Pelo exemplar altíssimo número de mal-agradecidos existente no mundo, sequer deveríamos desejar bom dia aos nossos vizinhos. Porém, pela mesma razão, como exemplo prático do pretendido estabelecimento de um “reino dos céus” na Terra, o mestre Jesus Cristo nos aconselhou a fazer o bem sem ver a quem – não apenas porque aos santos dos primeiros e últimos dias não é lícito nem conveniente agir de forma interesseira, mas porque também muitas vezes quem recebeu bens não os pode retribuir, ou, ainda que possam, jamais terão o desejo de fazê-lo.

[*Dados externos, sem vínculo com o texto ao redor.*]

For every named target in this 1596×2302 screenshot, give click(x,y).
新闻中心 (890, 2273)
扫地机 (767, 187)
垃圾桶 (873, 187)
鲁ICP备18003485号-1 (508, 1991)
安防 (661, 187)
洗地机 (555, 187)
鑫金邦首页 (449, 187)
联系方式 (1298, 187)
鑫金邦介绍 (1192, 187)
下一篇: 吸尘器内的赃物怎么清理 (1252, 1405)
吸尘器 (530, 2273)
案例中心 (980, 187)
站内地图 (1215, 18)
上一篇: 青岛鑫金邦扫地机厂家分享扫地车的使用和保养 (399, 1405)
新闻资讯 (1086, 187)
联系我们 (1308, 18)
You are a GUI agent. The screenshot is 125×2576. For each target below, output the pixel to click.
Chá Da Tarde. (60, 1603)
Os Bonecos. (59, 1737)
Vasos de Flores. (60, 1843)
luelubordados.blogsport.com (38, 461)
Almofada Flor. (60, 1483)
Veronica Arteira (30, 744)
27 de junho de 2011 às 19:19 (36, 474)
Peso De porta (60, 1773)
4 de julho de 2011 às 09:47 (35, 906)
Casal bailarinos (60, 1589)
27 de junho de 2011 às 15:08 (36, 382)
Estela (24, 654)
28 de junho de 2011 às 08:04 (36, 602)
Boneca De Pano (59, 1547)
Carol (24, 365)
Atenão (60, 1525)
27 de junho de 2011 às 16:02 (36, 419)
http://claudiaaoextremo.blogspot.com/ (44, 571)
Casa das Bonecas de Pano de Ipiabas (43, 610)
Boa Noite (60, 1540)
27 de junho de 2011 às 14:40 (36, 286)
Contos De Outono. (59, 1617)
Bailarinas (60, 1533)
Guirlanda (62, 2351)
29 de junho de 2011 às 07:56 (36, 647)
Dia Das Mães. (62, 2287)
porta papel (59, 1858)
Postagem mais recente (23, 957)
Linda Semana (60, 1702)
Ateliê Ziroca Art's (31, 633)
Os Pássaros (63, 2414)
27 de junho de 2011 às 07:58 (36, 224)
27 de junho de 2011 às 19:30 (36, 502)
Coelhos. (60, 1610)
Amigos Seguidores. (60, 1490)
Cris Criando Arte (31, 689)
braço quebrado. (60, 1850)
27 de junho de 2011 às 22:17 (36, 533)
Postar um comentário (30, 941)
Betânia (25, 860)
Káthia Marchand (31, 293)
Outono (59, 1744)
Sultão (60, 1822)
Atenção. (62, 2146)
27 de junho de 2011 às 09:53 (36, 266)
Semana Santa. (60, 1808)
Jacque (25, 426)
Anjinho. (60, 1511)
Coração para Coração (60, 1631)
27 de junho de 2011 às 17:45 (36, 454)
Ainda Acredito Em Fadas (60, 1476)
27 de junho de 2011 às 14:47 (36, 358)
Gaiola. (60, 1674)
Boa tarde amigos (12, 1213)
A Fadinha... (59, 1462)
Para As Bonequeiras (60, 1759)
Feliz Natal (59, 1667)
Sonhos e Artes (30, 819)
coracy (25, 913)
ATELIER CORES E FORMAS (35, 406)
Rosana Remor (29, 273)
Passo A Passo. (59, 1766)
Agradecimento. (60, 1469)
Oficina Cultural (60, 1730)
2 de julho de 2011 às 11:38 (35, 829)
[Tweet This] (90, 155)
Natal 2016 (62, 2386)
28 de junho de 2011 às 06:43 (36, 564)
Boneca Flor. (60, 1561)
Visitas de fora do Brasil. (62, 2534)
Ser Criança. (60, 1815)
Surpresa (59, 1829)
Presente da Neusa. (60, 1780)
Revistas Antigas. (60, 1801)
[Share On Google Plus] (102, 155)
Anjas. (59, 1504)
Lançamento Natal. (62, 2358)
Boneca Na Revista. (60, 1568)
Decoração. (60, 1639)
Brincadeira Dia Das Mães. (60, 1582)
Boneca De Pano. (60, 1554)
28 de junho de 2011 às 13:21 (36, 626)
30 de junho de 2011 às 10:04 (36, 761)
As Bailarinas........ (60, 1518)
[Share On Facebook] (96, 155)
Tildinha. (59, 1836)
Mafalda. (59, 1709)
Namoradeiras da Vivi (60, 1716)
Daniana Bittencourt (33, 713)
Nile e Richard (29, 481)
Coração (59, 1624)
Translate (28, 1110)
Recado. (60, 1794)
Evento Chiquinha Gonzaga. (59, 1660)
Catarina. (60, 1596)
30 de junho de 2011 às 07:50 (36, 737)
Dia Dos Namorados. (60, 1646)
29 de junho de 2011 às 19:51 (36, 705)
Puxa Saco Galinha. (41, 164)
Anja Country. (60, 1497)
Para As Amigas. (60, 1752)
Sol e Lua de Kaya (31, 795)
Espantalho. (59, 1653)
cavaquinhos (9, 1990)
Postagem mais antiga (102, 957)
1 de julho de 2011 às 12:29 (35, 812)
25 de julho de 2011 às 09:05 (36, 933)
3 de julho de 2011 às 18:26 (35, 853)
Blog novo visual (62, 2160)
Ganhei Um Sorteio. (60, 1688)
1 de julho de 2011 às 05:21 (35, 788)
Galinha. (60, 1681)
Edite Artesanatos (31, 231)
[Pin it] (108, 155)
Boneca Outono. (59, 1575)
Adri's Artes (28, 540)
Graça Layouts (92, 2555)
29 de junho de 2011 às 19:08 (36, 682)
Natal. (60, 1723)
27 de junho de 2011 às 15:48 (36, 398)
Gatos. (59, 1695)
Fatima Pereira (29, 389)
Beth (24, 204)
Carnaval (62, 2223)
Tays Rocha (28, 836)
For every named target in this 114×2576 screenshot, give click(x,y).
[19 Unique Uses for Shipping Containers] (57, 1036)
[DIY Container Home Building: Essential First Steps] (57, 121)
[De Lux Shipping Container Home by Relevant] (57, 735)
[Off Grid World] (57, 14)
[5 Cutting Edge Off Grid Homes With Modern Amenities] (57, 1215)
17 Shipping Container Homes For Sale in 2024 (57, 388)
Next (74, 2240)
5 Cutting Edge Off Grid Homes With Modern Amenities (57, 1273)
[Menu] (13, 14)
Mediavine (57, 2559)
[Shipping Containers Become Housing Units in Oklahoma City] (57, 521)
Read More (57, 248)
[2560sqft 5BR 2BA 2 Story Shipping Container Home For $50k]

Isto posto, talvez aqui esteja explicada as razões pelas quais nós, simples humanos (sic), não estamos muito dispostos a voluntários exercícios de cooperação. Por causa de nosso livre arbítrio e exacerbado egoísmo, não somos como as formigas e certos outros animais que, com suas ações cooperativas, apenas estão cumprindo uma determinação instintiva estabelecida aos movimentos de seus minúsculos seres.
Entretanto, quer entre insetos, animais irracionais ou racionais, pouco se consegue sem a cooperação – que, em momentos de necessidades extremas, se manifesta tão espontaneamente entre as pessoas que nos admiramos de ter menosprezado ou severamente criticado “a ausência” da tendência cooperativa de nossa latente humanidade (sic).
Mas, a não ser pelos sofrimentos ocasionados por cataclismos, a maior parte de nossos graves problemas sociais é gerada mesmo pela ausência quase absoluta do amor ou, já que um sentimento nobre demais a ser expresso entre simples humanos (sic), pela falta de certa dose de respeito aos semelhantes, estejam eles próximos de nós ou distantes.
A conseqüência direta desse desrespeito? A falta de cooperação. E então, para nós, foi preciso estabelecer, com leis, práticas compulsórias de respeito aos outros e a necessidade da cooperação – embora tal procedimento evidentemente não tenha resolvido o problema sobre como estabelecer o Bem e suas conseqüências “no coração” das pessoas, ainda que, por séculos, e mesmo considerando justamente excessivas certas práticas educativas, "Deus", as igrejas e as escolas tenham pretendido isto, estando hoje ambas as instituições, acima de tudo, e mesmo pregando o contrário (ao estimular prática de esportes e o “trabalho de equipe”, por exemplos), apenas interessadas em estimular o espírito competitivo das pessoas, ao que tudo indica, essência primeira e última dos que se dizem “cooperadores" de realizações genuinamente humanas sobre a Terra.